§ **Problem**: Copy every entry below exactly, and keep out the pictures.

** Opening Entries supplied block **

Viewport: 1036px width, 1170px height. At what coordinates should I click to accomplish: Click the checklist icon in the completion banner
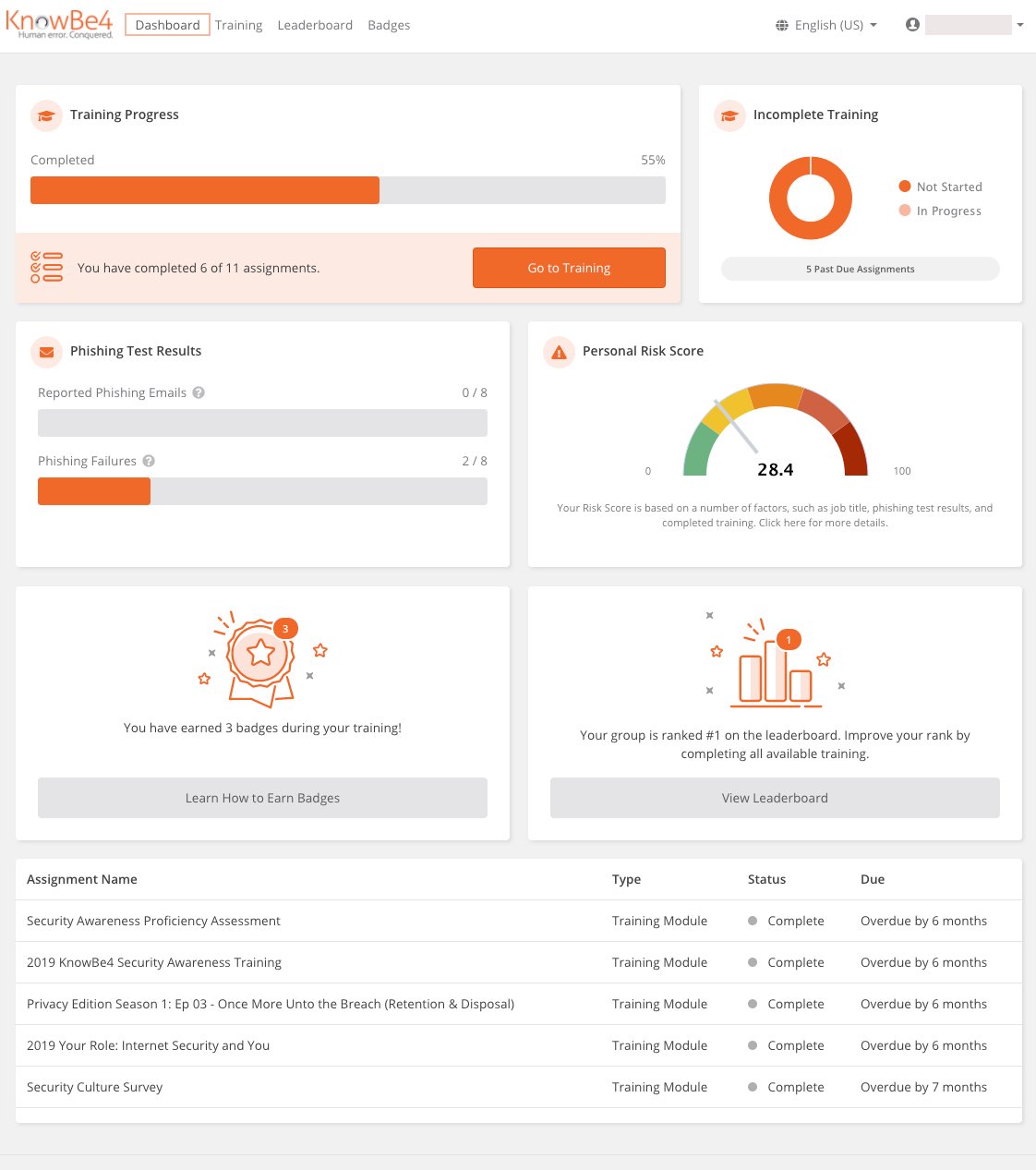pos(46,268)
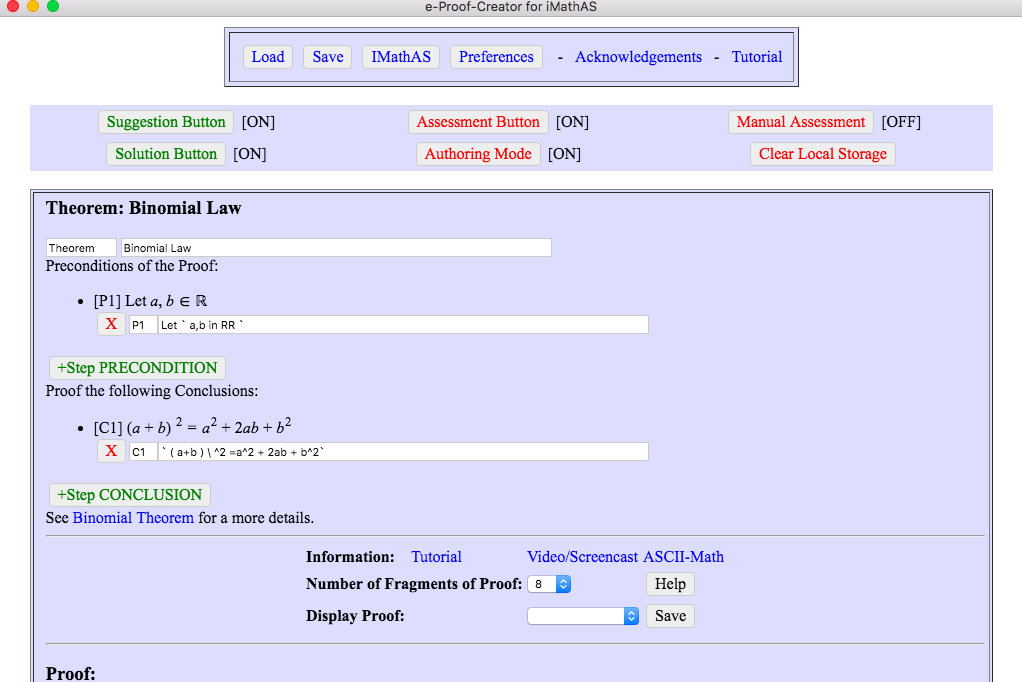Click +Step CONCLUSION to add a conclusion

click(x=130, y=494)
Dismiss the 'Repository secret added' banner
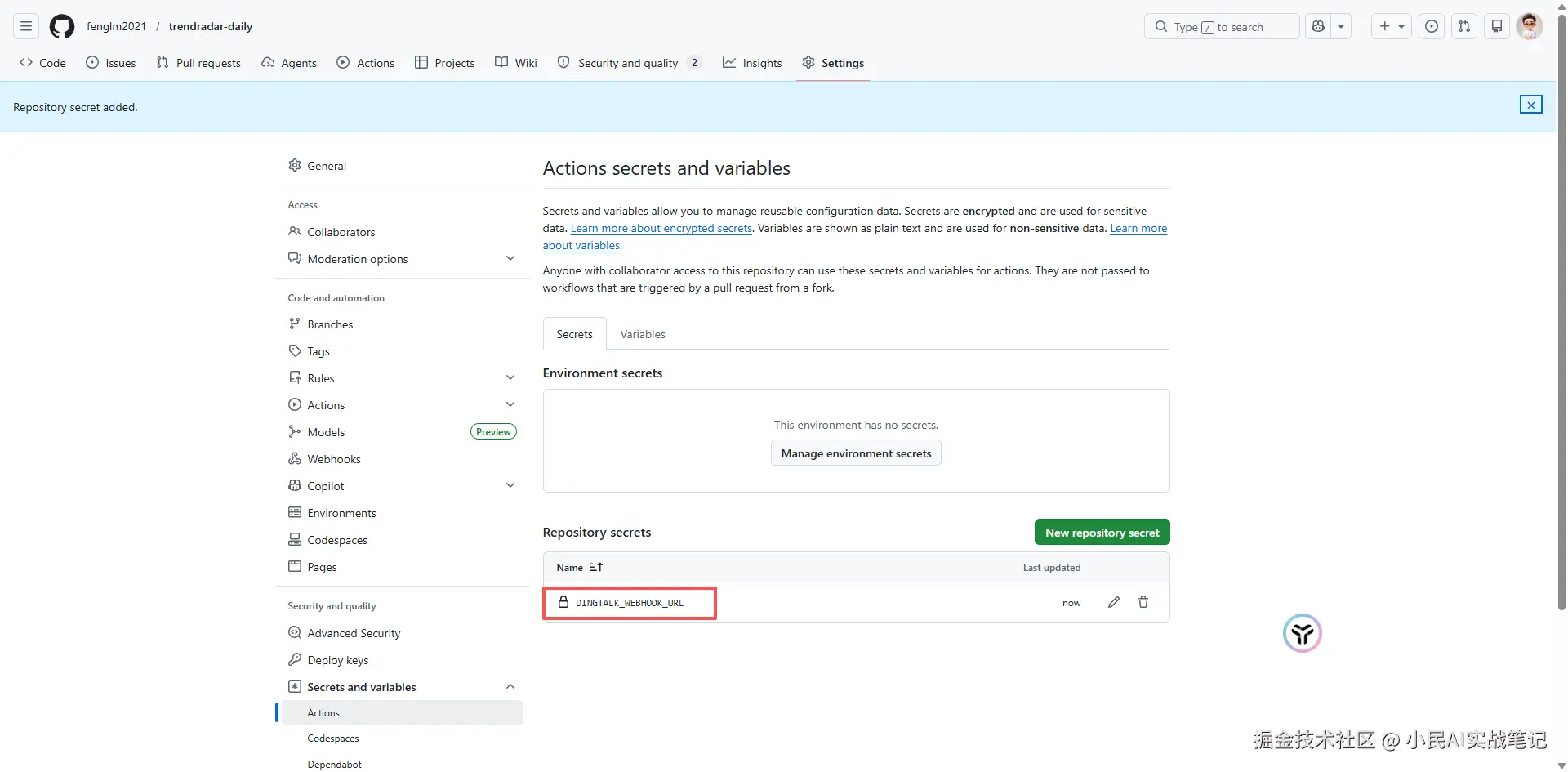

** Closing Entries supplied block **

§ **Response to this task**:
Viewport: 1036px width, 1170px height. At what coordinates should I click to accomplish: Click the checklist icon in the completion banner
pos(46,268)
Click +Step CONCLUSION to add a conclusion

click(x=130, y=494)
Dismiss the 'Repository secret added' banner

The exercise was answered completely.